- _The task_
In the entries below, count every line with the word "Opacity". Return only the count.

- _Material to process_

◇ ◇ ◇ ◇

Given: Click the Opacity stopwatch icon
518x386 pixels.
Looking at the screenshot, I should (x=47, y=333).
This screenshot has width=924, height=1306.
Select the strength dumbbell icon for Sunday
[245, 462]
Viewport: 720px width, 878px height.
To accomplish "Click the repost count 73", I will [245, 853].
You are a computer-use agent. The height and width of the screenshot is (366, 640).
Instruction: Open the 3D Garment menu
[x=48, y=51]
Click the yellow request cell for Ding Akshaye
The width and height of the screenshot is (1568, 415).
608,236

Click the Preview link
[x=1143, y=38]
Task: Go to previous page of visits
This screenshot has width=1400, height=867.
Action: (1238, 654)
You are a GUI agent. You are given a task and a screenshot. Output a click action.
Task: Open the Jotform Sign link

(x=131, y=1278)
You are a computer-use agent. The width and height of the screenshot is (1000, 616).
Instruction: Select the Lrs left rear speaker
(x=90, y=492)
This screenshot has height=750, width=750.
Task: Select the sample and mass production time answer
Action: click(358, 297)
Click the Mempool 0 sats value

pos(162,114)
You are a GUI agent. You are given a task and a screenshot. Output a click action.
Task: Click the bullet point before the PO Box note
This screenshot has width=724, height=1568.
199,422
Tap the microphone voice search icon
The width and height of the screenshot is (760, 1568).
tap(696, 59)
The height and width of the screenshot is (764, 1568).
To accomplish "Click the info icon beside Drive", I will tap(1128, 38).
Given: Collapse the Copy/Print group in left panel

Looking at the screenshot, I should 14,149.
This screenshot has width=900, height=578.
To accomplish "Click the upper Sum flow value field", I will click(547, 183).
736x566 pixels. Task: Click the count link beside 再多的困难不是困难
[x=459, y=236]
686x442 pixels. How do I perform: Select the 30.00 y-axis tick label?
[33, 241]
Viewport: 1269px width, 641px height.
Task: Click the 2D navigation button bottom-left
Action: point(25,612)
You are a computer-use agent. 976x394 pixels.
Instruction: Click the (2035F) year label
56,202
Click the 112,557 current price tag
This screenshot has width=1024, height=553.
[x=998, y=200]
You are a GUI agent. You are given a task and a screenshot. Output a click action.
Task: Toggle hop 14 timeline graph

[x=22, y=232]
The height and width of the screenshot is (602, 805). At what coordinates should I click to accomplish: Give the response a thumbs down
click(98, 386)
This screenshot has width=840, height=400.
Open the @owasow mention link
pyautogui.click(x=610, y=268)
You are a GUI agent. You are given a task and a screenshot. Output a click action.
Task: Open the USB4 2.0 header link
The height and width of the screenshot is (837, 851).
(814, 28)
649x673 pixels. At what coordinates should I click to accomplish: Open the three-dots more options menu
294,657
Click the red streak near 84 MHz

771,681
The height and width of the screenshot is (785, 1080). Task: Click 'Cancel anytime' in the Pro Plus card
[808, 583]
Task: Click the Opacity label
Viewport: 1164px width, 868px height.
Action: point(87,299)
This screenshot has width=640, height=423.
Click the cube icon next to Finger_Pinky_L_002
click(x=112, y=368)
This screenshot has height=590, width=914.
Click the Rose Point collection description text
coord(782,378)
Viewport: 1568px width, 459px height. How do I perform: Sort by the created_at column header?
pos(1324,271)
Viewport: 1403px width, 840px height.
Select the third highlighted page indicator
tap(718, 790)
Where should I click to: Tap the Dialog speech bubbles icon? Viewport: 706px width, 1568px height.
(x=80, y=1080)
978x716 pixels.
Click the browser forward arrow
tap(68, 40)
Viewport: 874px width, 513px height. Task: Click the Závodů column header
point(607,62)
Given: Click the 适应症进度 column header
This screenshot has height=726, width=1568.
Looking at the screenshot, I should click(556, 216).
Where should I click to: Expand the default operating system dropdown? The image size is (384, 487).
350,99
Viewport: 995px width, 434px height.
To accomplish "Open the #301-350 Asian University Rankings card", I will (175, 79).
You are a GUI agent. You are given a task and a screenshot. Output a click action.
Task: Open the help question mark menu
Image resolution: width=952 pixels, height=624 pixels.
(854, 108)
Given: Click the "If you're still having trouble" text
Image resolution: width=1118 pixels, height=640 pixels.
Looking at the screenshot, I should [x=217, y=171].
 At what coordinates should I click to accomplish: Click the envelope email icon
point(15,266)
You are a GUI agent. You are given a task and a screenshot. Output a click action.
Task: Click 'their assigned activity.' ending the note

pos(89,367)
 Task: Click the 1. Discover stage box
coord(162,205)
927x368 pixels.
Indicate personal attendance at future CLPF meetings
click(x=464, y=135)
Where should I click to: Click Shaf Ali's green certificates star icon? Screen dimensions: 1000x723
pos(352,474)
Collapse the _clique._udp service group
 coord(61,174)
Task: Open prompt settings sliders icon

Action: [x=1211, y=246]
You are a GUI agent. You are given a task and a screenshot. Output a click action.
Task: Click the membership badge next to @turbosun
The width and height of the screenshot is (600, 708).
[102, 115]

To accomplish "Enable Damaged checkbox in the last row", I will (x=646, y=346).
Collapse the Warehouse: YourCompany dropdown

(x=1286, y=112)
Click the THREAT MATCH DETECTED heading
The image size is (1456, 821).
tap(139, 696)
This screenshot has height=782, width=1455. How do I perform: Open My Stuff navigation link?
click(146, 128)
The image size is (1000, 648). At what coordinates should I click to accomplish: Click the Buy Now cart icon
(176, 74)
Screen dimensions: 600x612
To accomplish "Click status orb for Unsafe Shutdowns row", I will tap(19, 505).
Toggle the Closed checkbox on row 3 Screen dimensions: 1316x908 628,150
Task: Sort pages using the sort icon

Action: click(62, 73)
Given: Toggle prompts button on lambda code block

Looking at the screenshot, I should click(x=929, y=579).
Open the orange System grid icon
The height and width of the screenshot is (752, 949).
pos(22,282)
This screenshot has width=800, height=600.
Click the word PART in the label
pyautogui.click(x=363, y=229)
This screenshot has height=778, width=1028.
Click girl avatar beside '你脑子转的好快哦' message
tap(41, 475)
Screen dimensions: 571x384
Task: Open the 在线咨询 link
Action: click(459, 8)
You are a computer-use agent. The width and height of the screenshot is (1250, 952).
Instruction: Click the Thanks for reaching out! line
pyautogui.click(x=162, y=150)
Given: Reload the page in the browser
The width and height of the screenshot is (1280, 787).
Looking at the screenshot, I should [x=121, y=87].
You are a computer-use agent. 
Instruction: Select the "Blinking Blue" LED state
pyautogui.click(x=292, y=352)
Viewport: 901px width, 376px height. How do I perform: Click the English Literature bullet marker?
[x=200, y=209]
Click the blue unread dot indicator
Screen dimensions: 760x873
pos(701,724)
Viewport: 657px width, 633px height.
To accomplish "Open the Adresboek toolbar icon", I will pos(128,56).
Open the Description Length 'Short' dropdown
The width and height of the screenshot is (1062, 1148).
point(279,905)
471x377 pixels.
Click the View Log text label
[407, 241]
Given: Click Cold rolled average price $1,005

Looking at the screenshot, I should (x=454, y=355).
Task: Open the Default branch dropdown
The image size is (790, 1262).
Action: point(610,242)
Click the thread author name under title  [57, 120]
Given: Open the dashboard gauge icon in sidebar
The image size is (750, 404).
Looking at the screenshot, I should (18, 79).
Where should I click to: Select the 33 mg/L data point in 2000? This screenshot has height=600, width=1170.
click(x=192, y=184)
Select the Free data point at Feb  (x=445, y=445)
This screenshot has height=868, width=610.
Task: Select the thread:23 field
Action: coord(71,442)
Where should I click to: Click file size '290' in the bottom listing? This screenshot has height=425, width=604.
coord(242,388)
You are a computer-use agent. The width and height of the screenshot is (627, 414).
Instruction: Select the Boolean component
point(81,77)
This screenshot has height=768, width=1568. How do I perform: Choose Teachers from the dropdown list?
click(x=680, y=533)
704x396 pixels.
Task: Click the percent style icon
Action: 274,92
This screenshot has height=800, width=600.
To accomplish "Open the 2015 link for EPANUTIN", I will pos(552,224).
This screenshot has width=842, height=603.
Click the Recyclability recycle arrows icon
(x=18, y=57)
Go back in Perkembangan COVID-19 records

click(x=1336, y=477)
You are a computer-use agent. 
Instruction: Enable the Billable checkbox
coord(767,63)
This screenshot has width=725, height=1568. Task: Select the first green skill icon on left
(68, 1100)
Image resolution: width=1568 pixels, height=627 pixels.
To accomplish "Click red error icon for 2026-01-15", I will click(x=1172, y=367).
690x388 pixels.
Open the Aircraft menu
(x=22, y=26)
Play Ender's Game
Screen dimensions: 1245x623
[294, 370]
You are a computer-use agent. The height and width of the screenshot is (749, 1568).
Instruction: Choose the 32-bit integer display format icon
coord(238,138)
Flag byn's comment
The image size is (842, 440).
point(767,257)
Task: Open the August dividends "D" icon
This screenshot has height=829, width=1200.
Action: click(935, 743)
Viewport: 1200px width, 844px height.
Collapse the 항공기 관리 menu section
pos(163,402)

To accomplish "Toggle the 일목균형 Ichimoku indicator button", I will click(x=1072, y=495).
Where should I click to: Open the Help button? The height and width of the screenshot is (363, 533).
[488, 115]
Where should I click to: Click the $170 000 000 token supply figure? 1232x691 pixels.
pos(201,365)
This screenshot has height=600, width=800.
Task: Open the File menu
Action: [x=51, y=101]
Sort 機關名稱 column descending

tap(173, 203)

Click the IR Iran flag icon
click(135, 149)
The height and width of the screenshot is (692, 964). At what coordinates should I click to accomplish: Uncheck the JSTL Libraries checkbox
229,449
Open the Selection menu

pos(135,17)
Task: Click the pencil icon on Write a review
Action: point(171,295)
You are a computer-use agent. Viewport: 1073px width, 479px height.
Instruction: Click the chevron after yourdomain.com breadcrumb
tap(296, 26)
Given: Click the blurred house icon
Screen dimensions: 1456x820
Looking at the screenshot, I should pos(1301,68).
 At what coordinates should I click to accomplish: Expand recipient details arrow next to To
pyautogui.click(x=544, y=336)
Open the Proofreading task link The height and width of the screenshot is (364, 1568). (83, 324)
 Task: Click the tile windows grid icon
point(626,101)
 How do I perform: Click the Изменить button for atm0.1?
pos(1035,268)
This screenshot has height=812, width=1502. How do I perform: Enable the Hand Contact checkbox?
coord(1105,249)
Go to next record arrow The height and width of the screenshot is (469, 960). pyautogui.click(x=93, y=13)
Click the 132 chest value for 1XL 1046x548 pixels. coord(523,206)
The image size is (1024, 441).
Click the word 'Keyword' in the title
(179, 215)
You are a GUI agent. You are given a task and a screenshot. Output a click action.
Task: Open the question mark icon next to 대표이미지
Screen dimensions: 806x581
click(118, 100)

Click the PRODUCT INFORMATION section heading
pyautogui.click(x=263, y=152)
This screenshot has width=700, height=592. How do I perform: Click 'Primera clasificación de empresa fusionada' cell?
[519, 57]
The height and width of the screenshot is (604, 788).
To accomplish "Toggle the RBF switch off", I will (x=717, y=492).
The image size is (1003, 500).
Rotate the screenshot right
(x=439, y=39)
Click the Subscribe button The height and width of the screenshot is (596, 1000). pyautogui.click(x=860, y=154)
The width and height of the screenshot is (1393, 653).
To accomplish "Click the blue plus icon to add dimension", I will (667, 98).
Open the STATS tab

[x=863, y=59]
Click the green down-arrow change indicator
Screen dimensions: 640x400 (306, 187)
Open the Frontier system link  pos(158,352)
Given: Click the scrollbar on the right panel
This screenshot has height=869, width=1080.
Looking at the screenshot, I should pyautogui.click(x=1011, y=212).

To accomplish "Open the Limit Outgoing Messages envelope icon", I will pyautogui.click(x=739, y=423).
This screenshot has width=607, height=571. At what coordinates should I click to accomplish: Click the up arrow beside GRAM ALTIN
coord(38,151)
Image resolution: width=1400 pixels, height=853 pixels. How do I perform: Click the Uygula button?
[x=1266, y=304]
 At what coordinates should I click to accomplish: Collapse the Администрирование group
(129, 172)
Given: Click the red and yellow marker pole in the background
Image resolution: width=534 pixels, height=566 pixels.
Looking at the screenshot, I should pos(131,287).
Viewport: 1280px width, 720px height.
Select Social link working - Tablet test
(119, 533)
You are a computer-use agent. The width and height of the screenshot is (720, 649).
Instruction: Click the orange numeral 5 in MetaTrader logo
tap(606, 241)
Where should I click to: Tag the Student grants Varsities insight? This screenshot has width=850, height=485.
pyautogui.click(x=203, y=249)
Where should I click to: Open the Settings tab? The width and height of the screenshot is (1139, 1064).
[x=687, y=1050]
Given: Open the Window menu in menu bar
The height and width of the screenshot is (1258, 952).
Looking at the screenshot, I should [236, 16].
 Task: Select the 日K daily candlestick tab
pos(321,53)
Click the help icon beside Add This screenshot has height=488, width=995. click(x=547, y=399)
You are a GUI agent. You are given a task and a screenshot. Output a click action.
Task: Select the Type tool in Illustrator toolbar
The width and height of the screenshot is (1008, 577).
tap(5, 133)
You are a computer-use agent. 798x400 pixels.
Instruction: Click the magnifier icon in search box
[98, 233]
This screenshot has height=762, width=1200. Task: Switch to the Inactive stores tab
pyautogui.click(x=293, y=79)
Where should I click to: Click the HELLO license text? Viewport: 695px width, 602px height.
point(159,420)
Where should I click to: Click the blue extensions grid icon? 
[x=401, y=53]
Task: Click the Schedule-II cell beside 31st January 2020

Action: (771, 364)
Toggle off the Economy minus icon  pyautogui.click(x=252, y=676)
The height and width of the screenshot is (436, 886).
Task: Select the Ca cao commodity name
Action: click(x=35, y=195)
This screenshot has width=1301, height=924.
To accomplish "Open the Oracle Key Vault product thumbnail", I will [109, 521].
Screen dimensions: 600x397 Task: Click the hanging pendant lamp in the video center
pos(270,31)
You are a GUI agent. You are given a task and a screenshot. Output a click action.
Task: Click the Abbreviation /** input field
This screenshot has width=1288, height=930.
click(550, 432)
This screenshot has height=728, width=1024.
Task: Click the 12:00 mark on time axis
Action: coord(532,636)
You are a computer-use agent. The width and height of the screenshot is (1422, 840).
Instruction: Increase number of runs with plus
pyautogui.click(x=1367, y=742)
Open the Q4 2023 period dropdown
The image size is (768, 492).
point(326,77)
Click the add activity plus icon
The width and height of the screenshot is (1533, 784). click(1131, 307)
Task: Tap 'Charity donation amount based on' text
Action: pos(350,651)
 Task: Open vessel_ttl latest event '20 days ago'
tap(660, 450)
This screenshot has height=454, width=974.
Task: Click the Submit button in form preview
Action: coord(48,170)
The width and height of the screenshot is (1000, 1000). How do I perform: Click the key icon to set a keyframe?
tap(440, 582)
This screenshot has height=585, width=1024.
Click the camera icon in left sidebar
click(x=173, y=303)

◇ ◇ ◇ ◇

- _Reply to the exercise_
2